__Text shown__
==============================
Susan Noble, Service Manager for international data at the UK Data Service based at Jisc, talks about how we find out what people have actually done with the data we provide and why it’s important that we do what we do!
Over the period January to September in 2016 we recorded (via Google Analytics) 37,777 data access sessions and 45,642 downloads by users from 156 different countries using UKDS.Stat, the data dissemination platform for international data at the UK Data Service. The sessions are unique pageviews – i.e. aggregated dataset pageviews that are generated by the same user during the same session and the downloads are export pageviews – i.e. the number of times a user clicks on export to download a dataset:
Given this amount of international data usage, we were really keen to find out what people have actually done with the data we provide and why it’s important that we do what we do! In the past, finding out this impact information has been a very labour intensive challenge as there was no standard way of citing the data obtained via the UK Data Service. Nonetheless, since the emergence of a standard format for citing data from the UK Data Service things are definitely improving.
We began making the international data more ‘citable’ in 2010, when we added citation information (including DOIs) to each international dataset where it could be downloaded alongside the data. We’re still in the early stages of seeing the ‘fruits of data citation’ as there was an inevitable lag before academics began to use this new citation information in their research outputs. However, we decided now was the time to take a look at some of the research that has cited our socio-economic aggregate data and attempt to visualise that data. Here we have a word cloud generated using terms used in socio-economic aggregate data research publication titles (census and international data) – using https://www.wordclouds.com/:
Or (to keep with ‘tree/fruits’ theme)…. a word cloud generated using terms used in socio-economic aggregate data research publication titles (census and international data) – using https://www.wordclouds.com/
Harvesting the publications citing socio-economic aggregate data
In order to find as many of the publications as possible that have used socio-economic aggregate data from the UK Data Service, we scoured Google Scholar using the following search terms:
- For international data: doi.org/10.5257 OR stats.ukdataservice.ac.uk
- For census data: doi.org/10.5257/census
- For InFuse Census data: infuse.mimas.ac.uk OR infuse.ukdataservice.ac.uk OR dx.doi.org/10.5257/census
- For Casweb Census data: casweb.mimas.ac.uk OR casweb.ukdataservice.ac.uk OR dx.doi.org/10.5257/census
- For GeoConvert conversion: “geoconvert.mimas.ac.uk” OR “geoconvert.ukdataservice.ac.uk” OR dx.doi.org/10.5257/census
Ideally, we wanted to use a single DOI as the search term, but we needed to include the actual data platform urls to ensure we captured the majority of publications that had used data from the Service, because not everybody cites the data they’ve used.
==============================
__Data section__
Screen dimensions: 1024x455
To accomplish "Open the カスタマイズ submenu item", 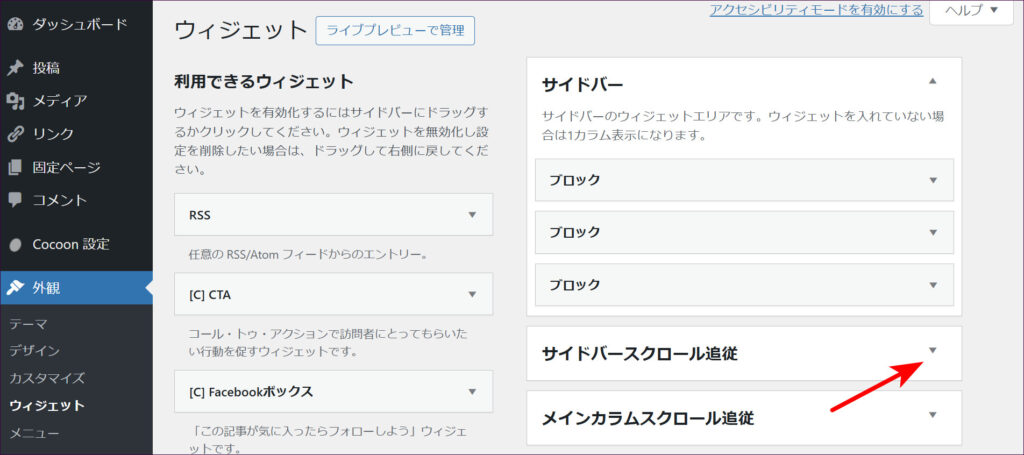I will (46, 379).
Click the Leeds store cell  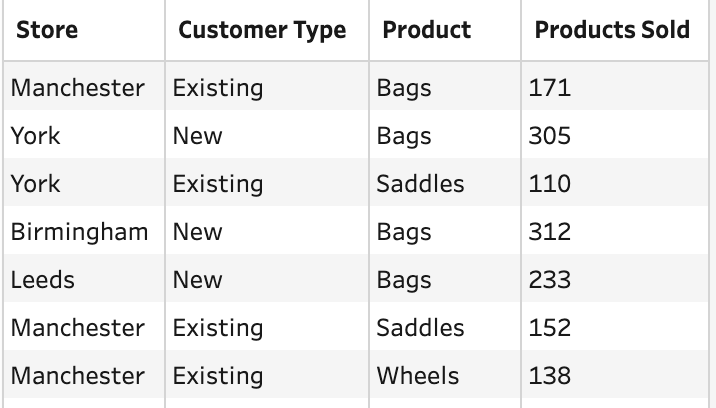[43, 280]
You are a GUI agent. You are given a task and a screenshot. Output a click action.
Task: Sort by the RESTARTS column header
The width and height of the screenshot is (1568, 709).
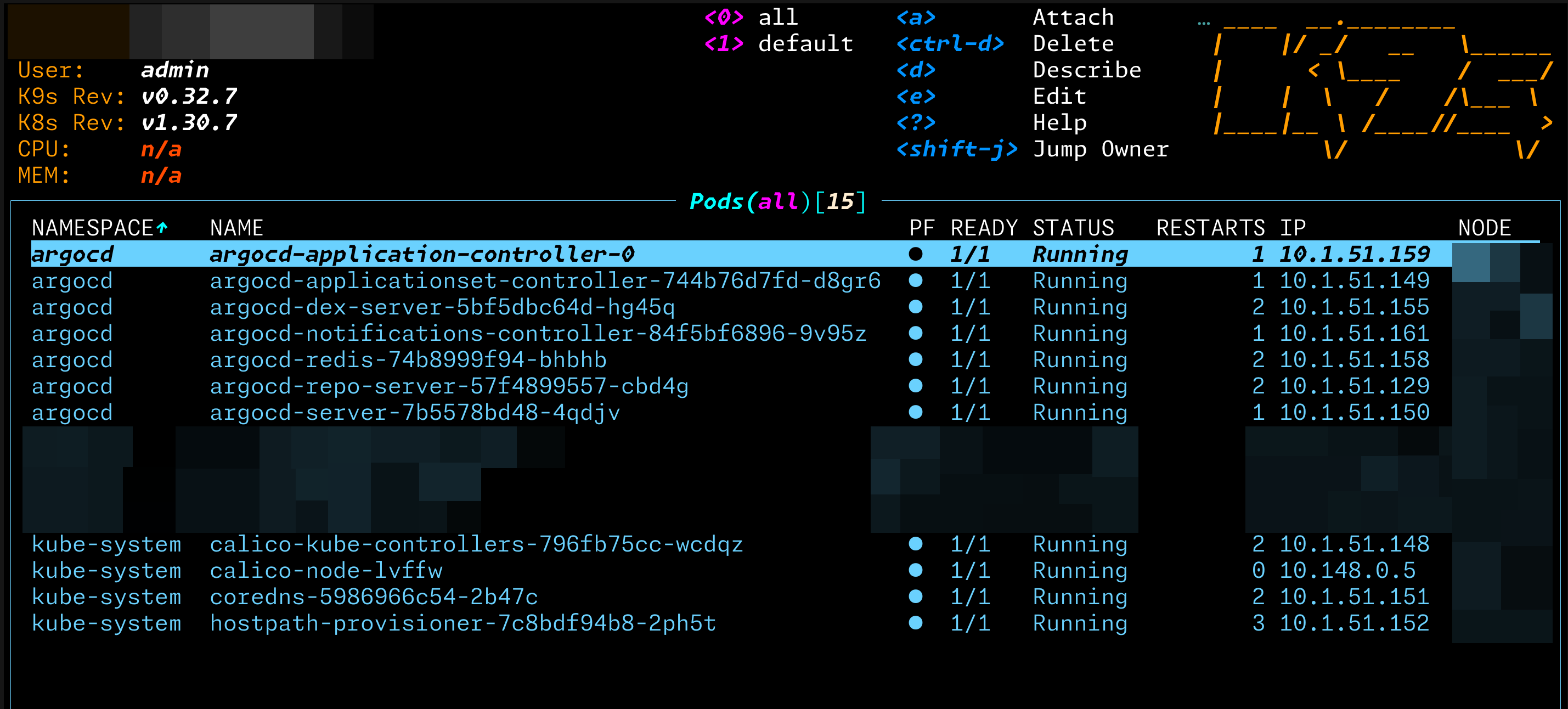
==============================
__What is asked__
Please list every type of data or service for which the data citation text gives a Google Scholar search term.

__Result of this task__
- International data
- Census data
- InFuse Census data
- Casweb Census data
- GeoConvert conversion